Wouldn’t it be nice if all 24 candidates could “honestly present their platforms to a majority of the student body”? I’d love to hear Sperling’s plans to make this possible. It was daunting enough to gather all 24 candidates for interviews in a two-day time period. UA students do not have time to listen to absolutely every competitor speak for an extended amount of time. As a Wildcat writer, I had this privilege, and my three co-columnists and I know that most people can’t sit around and listen to candidates all day, so we did it for everyone and shared our opinion.

Why not at least post your endorsements the day before elections, allowing the opportunity for dissenting opinions before the election begins?

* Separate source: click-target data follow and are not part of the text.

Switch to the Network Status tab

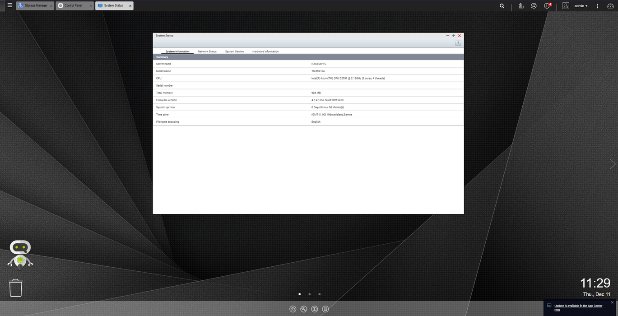click(x=207, y=51)
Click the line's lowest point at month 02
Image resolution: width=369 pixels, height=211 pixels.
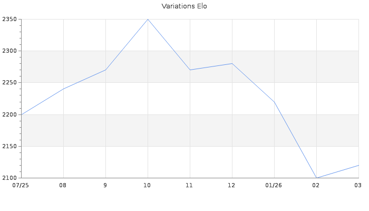tap(316, 178)
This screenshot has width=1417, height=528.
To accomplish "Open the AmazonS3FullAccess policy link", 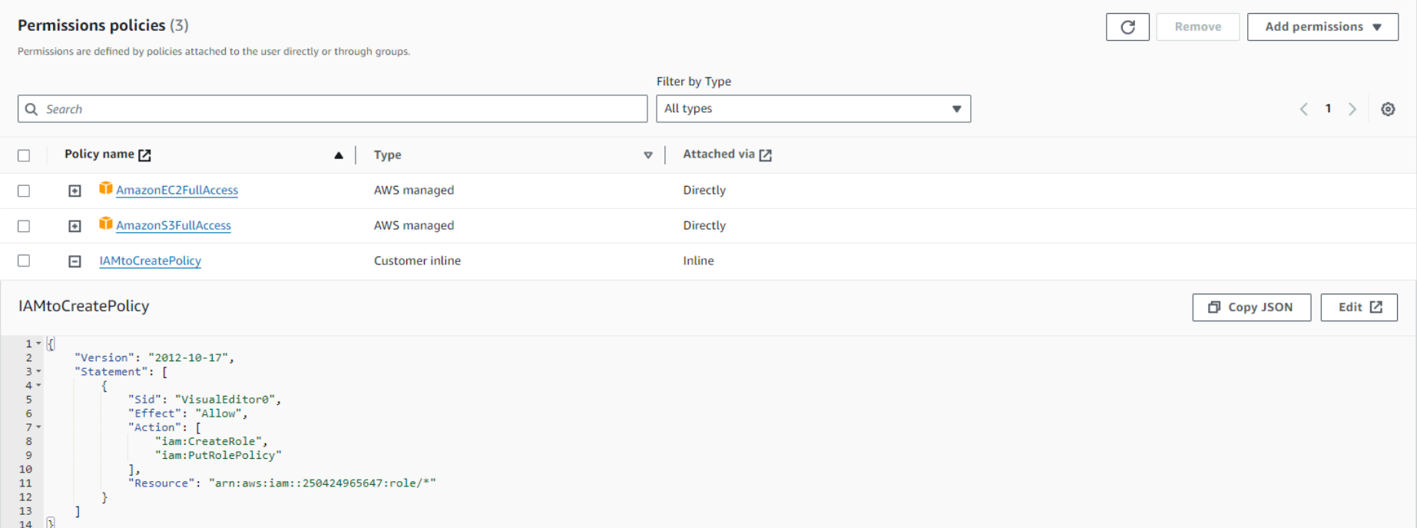I will (x=174, y=225).
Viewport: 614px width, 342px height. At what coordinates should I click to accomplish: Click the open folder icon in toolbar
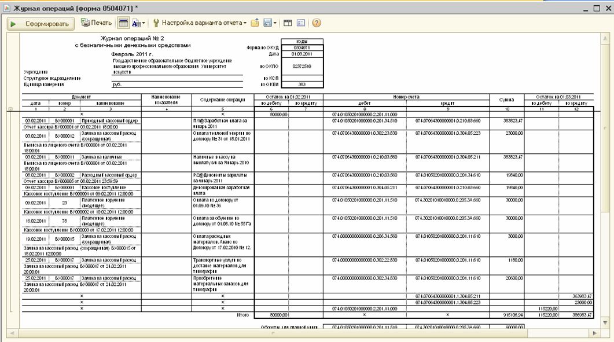pos(255,23)
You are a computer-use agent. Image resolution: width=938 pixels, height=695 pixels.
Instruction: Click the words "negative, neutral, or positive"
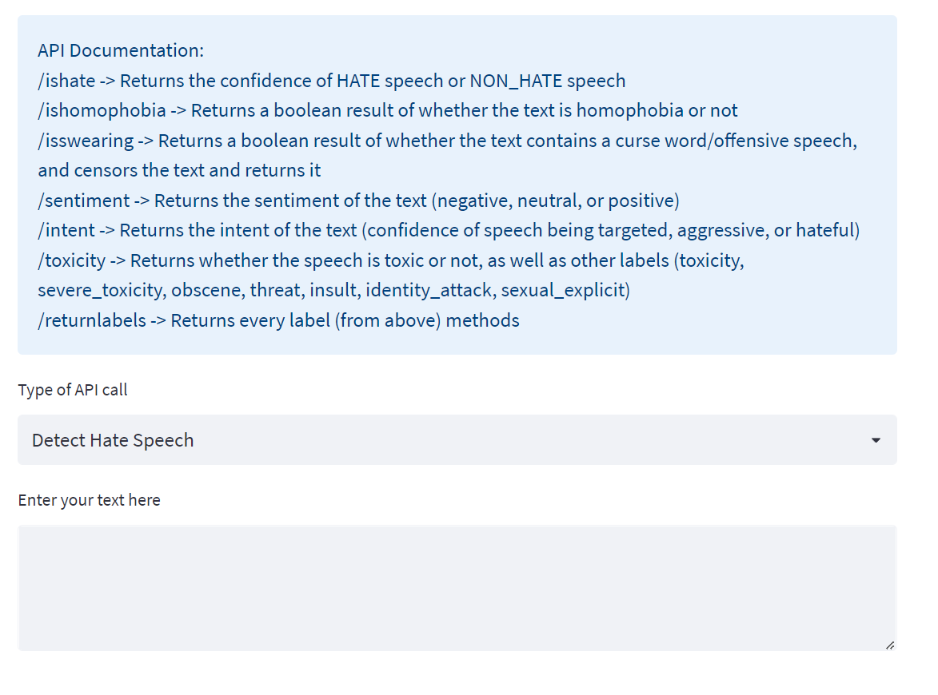[x=555, y=201]
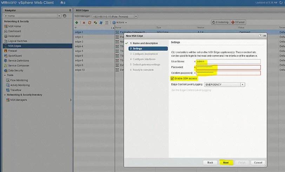Open the NSX Manager selection dropdown
Image resolution: width=285 pixels, height=172 pixels.
(x=136, y=16)
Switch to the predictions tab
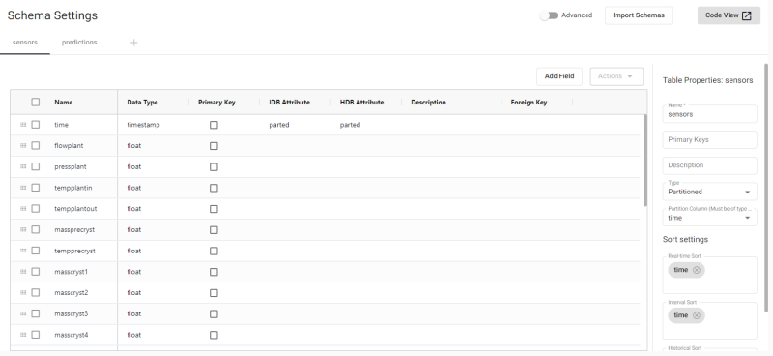The image size is (773, 356). (x=79, y=43)
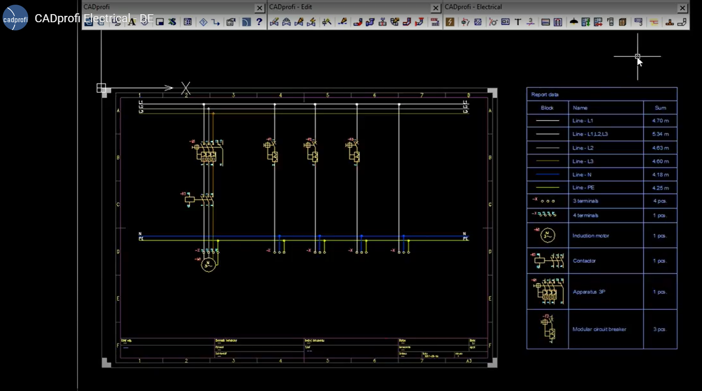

Okay, so now we’re supposed to worry about giving people enough time to make their own decisions based off our views? As if students really spend that much time studying the Wildcat endorsements. If someone really puts that much thought into our candidate preferences, he probably has the time to research all the candidates on his own, anyway.

What would be the point of publishing our endorsements a day before elections? That wouldn’t do justice to our endorsed candidates. We run the article on election day in support of our selected candidates, so we would be wasting everyone’s time to publish an important editorial too early in time.

At the end of the day, Sperling has to realize that she was reading the Opinions page. If the newspaper wanted to run profiles of every single candidate, they’d do so outside the Opinions section because there is no opinion in relaying all the facts. If she is so eager to learn about her candidates, she can go to the ASUA webpage herself. We have every right to publish our take on the candidates’ qualifications, and she cannot possibly blame the Wildcat for student apathy.